Too many smart phones users assume that because the mobile platform is a different beast than the PC space, they are somehow protected. How they consume content on a phone is different than on a PC, so it is understandable. Users access content through apps, many of which require a data connection to the internet in order to function. It’s this connection that possesses a risk, among a great many other things.
Compared to PCs, smartphones are the safer alternative when it comes to viruses and malware, but at smart phones begin to overtake computers are a primary means of accessing the internet, that “safety” becomes less and less. For the past several years, hackers have had a difficult time breaking into the mobile space, primarily due to is much more closed and restrictiveness—compared to PCs.
One major way hackers and scammers are moving into mobile is through phishing and phishing-type scams. Sometimes it’s a text with link to an illegitimate webpage and sometimes it’s a fake app. Both methods are designed to extract personal information from you, whether it’s banking info or a social security number. Always be sure of exactly what you are downloading and only follow links from trusted sources and only when you can verify where that link goes before you access it.
Of course, there’s still the threat of viruses, which are usually downloaded by clicking fraudulent links. Some viruses merely attempt to render you phone useless, causing a surge in processes and others try to access personal information to a remote destination. The question is: are you prepared.

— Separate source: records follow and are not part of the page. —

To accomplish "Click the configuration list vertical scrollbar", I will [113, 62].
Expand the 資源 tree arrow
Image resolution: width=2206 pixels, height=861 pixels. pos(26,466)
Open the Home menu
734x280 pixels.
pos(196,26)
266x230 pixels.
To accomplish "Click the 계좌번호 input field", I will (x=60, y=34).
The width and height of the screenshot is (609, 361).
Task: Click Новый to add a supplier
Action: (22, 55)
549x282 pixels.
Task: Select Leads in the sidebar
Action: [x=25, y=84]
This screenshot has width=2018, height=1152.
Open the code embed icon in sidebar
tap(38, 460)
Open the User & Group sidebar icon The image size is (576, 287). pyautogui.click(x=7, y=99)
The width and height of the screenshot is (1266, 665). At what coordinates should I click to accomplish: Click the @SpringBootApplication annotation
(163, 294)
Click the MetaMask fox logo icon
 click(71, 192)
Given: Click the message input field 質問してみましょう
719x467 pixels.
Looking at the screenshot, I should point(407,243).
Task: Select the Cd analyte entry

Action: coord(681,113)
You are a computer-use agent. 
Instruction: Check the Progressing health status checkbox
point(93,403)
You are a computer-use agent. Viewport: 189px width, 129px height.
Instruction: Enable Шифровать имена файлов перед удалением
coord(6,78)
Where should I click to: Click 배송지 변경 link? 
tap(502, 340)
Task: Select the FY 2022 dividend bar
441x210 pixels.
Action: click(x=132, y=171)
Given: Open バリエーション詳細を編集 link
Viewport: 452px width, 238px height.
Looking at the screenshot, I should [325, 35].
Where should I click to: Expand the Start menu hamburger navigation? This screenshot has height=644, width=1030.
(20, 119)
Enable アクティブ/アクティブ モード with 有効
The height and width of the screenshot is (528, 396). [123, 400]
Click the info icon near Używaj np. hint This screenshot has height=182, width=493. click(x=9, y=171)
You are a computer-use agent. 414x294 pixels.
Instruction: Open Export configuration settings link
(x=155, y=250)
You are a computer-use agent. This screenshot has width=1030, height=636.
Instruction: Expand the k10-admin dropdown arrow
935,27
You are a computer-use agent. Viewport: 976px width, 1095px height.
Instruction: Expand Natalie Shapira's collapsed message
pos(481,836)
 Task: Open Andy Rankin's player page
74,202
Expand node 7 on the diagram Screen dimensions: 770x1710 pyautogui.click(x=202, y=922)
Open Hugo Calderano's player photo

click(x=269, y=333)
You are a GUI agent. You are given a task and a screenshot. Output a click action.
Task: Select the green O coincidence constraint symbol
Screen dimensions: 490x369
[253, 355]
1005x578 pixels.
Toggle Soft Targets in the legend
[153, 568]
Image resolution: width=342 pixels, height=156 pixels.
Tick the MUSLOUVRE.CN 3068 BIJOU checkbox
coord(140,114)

Every device you own should have some form of antivirus protection on it, from your home computer, to your tablet, to your smart phone, regardless of who manufactured it. With plenty of choices out there, both free and paid, it’s too easy not to do.
If you don’t have an app already installed on your device (or you have one you’re not too keen on using), fire up your devices app store and see what’s available. Common and widely used free antivirus apps include avast! Free Mobile, AVG Free for Android, and Lookout Mobile Security Free.
If you’re skeptical about using a free antivirus, you can purchase Kaspersky Mobile Security, McAfee Mobile Security, and Trend Micro Mobile Security, among many others. With this protection, as well as common sense browsing and downloading, you, your personal information, and your phone should be relatively safe.